### Extracted records
------------------------------------
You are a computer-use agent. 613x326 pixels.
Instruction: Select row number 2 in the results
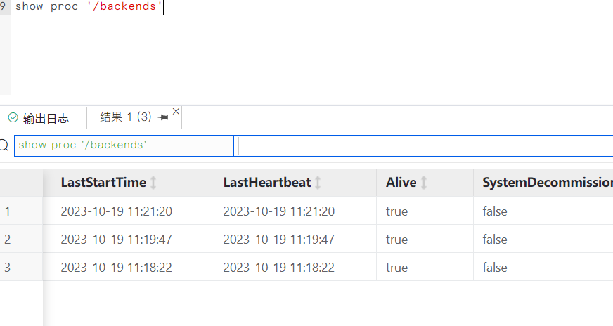(x=8, y=240)
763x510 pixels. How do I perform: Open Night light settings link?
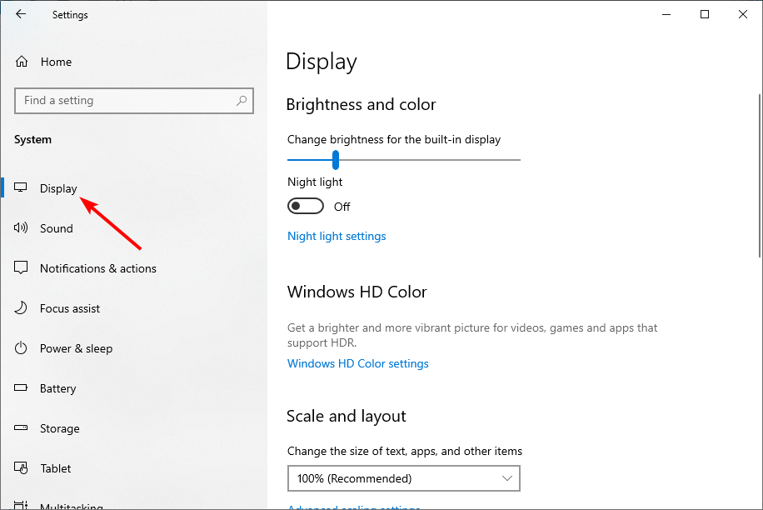tap(337, 236)
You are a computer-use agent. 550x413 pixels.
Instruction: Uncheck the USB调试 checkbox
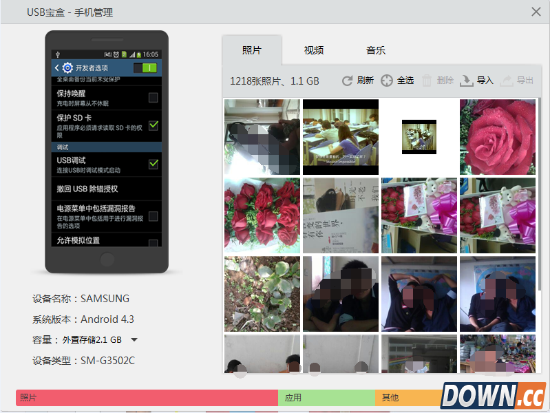coord(153,164)
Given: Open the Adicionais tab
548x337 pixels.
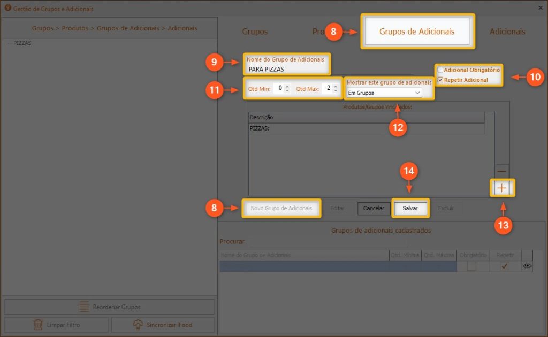Looking at the screenshot, I should [x=507, y=32].
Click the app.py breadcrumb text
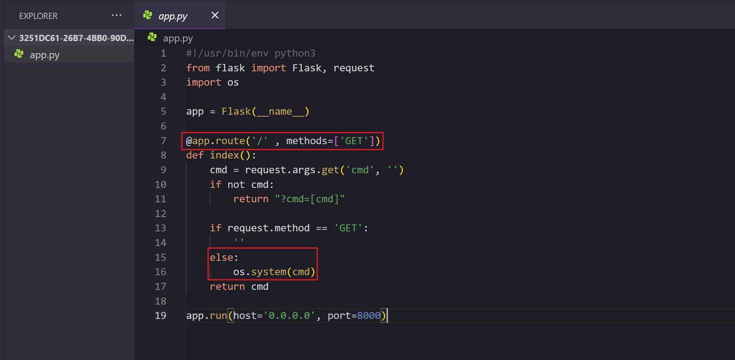This screenshot has width=735, height=360. (x=178, y=38)
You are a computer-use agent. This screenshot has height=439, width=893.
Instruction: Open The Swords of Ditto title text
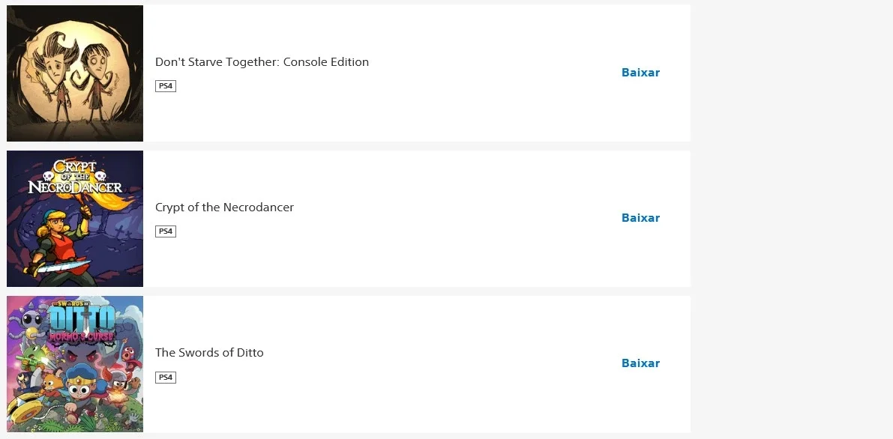[x=209, y=352]
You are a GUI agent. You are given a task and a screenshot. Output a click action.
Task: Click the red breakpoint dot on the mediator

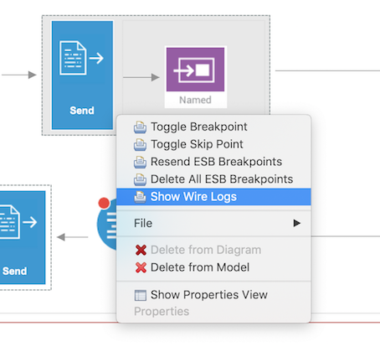(x=104, y=203)
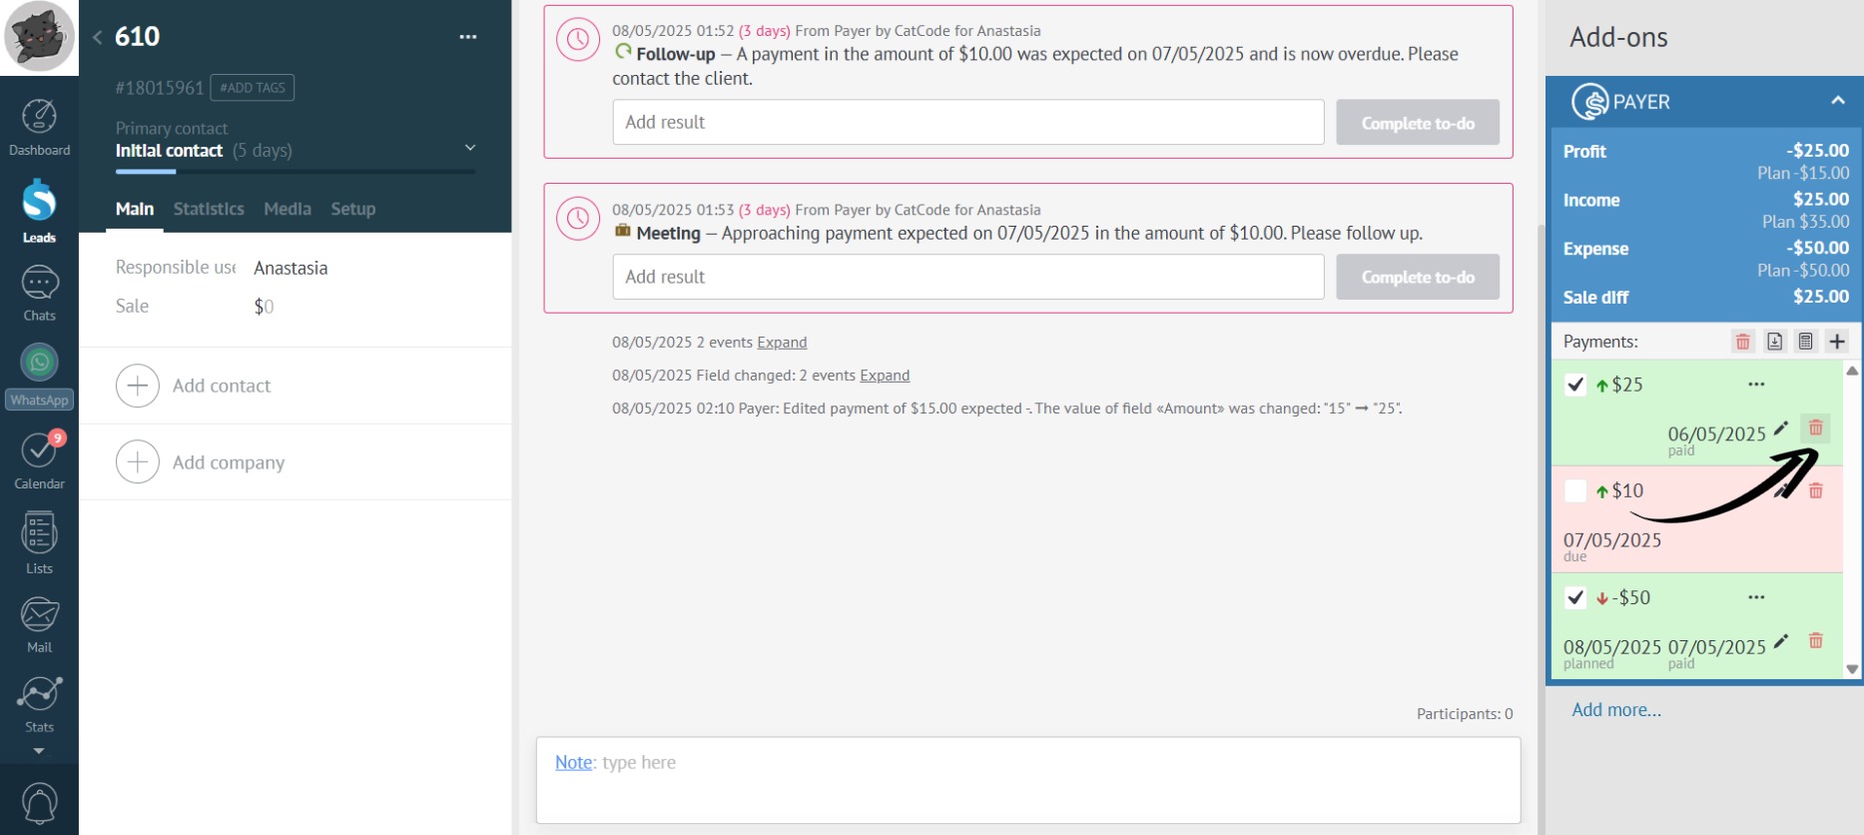Edit the $25 payment with pencil icon

tap(1781, 429)
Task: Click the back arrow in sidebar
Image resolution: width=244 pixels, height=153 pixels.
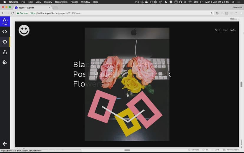Action: click(x=5, y=144)
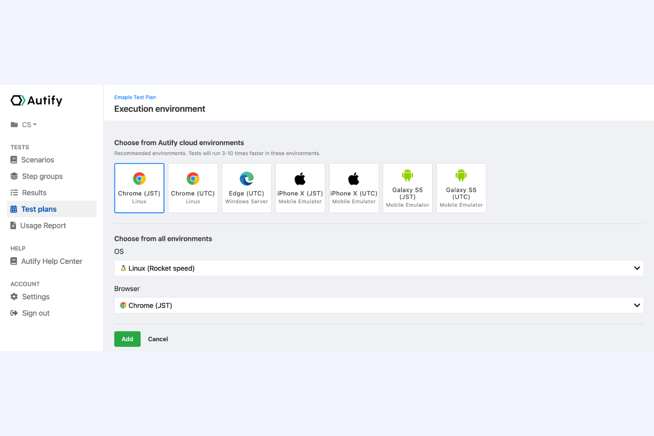Image resolution: width=654 pixels, height=436 pixels.
Task: Expand the CS folder dropdown
Action: click(x=28, y=125)
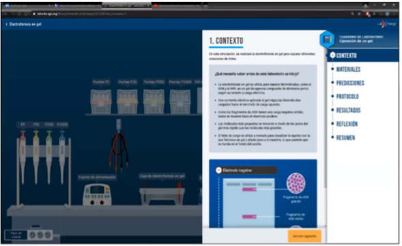Open the Reflexión section
402x246 pixels.
(347, 124)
------------------------------------
### What is being asked
Set down each entry above exactly as it appears. Omit the pictures.

### Written solution
You are a computer-use agent. 613x326 pixels.
Instruction: Select row number 2 in the results
(x=8, y=240)
763x510 pixels. How do I perform: Open Night light settings link?
tap(337, 236)
You are a computer-use agent. 550x413 pixels.
Instruction: Uncheck the USB调试 checkbox
coord(153,164)
Given: Open the Adicionais tab
548x337 pixels.
Looking at the screenshot, I should [x=507, y=32].
Click the app.py breadcrumb text
This screenshot has width=735, height=360. (x=178, y=38)
You are a computer-use agent. This screenshot has height=439, width=893.
Instruction: Open The Swords of Ditto title text
[x=209, y=352]
You are a GUI agent. You are given a task and a screenshot. Output a click action.
Task: Click the red breakpoint dot on the mediator

(x=104, y=203)
Edit the $25 payment with pencil icon

tap(1781, 429)
Task: Click the back arrow in sidebar
Image resolution: width=244 pixels, height=153 pixels.
Action: click(x=5, y=144)
Image resolution: width=654 pixels, height=436 pixels.
Task: Expand the CS folder dropdown
Action: click(x=28, y=125)
Open the Reflexión section
402x246 pixels.
(347, 124)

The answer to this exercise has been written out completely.